_Exercise directions:_ Without changing anything, output the records below.

(Beginning of Material for this exercise)

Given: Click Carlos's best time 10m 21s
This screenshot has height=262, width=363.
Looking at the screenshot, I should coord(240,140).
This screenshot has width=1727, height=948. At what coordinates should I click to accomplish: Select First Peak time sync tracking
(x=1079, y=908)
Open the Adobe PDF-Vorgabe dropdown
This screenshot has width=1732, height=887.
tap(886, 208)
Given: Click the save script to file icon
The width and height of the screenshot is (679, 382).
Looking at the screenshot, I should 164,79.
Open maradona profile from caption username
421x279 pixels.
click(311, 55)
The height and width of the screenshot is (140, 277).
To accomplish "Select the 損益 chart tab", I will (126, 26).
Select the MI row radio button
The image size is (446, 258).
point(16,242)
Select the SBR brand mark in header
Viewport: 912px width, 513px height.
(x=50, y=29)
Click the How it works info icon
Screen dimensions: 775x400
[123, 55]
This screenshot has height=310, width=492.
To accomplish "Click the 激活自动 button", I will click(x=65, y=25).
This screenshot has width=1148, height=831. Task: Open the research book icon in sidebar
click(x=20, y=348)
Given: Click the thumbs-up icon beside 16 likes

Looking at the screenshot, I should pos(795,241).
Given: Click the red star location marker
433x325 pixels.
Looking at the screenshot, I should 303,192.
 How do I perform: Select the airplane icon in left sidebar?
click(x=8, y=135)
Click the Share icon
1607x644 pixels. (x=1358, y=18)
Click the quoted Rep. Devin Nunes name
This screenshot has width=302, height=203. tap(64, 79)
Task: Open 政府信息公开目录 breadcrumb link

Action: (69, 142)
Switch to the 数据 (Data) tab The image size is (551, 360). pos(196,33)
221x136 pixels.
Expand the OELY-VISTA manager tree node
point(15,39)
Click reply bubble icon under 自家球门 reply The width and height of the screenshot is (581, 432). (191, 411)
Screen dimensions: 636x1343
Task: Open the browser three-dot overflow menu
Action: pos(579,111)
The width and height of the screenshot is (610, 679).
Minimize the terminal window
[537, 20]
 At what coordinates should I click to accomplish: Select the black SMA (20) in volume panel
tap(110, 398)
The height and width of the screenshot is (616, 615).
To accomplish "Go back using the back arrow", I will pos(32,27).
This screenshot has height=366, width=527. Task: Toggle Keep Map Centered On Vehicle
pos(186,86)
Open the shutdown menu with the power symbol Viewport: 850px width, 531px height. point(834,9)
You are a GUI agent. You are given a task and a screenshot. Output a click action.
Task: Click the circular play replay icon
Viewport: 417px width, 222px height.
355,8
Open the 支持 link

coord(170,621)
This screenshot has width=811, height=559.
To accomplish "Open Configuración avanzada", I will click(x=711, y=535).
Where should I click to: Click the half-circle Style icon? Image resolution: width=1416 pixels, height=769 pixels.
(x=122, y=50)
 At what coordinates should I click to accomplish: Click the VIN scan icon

(End of Material for this exercise)

_Response to the task:_
Given: Click Carlos's best time 10m 21s
This screenshot has height=262, width=363.
Looking at the screenshot, I should coord(240,140).
This screenshot has width=1727, height=948. At what coordinates should I click to accomplish: Select First Peak time sync tracking
(x=1079, y=908)
Open the Adobe PDF-Vorgabe dropdown
This screenshot has width=1732, height=887.
tap(886, 208)
Given: Click the save script to file icon
The width and height of the screenshot is (679, 382).
Looking at the screenshot, I should 164,79.
Open maradona profile from caption username
421x279 pixels.
click(311, 55)
The height and width of the screenshot is (140, 277).
To accomplish "Select the 損益 chart tab", I will (126, 26).
Select the MI row radio button
The image size is (446, 258).
point(16,242)
Select the SBR brand mark in header
Viewport: 912px width, 513px height.
(x=50, y=29)
Click the How it works info icon
Screen dimensions: 775x400
[123, 55]
This screenshot has height=310, width=492.
To accomplish "Click the 激活自动 button", I will click(x=65, y=25).
This screenshot has width=1148, height=831. Task: Open the research book icon in sidebar
click(x=20, y=348)
Given: Click the thumbs-up icon beside 16 likes

Looking at the screenshot, I should pos(795,241).
Given: Click the red star location marker
433x325 pixels.
Looking at the screenshot, I should 303,192.
 How do I perform: Select the airplane icon in left sidebar?
click(x=8, y=135)
Click the Share icon
1607x644 pixels. (x=1358, y=18)
Click the quoted Rep. Devin Nunes name
This screenshot has width=302, height=203. tap(64, 79)
Task: Open 政府信息公开目录 breadcrumb link

Action: (69, 142)
Switch to the 数据 (Data) tab The image size is (551, 360). pos(196,33)
221x136 pixels.
Expand the OELY-VISTA manager tree node
point(15,39)
Click reply bubble icon under 自家球门 reply The width and height of the screenshot is (581, 432). (191, 411)
Screen dimensions: 636x1343
Task: Open the browser three-dot overflow menu
Action: pos(579,111)
The width and height of the screenshot is (610, 679).
Minimize the terminal window
[537, 20]
 At what coordinates should I click to accomplish: Select the black SMA (20) in volume panel
tap(110, 398)
The height and width of the screenshot is (616, 615).
To accomplish "Go back using the back arrow", I will pos(32,27).
This screenshot has height=366, width=527. Task: Toggle Keep Map Centered On Vehicle
pos(186,86)
Open the shutdown menu with the power symbol Viewport: 850px width, 531px height. point(834,9)
You are a GUI agent. You are given a task and a screenshot. Output a click action.
Task: Click the circular play replay icon
Viewport: 417px width, 222px height.
355,8
Open the 支持 link

coord(170,621)
This screenshot has width=811, height=559.
To accomplish "Open Configuración avanzada", I will click(x=711, y=535).
Where should I click to: Click the half-circle Style icon? Image resolution: width=1416 pixels, height=769 pixels.
(x=122, y=50)
 At what coordinates should I click to accomplish: Click the VIN scan icon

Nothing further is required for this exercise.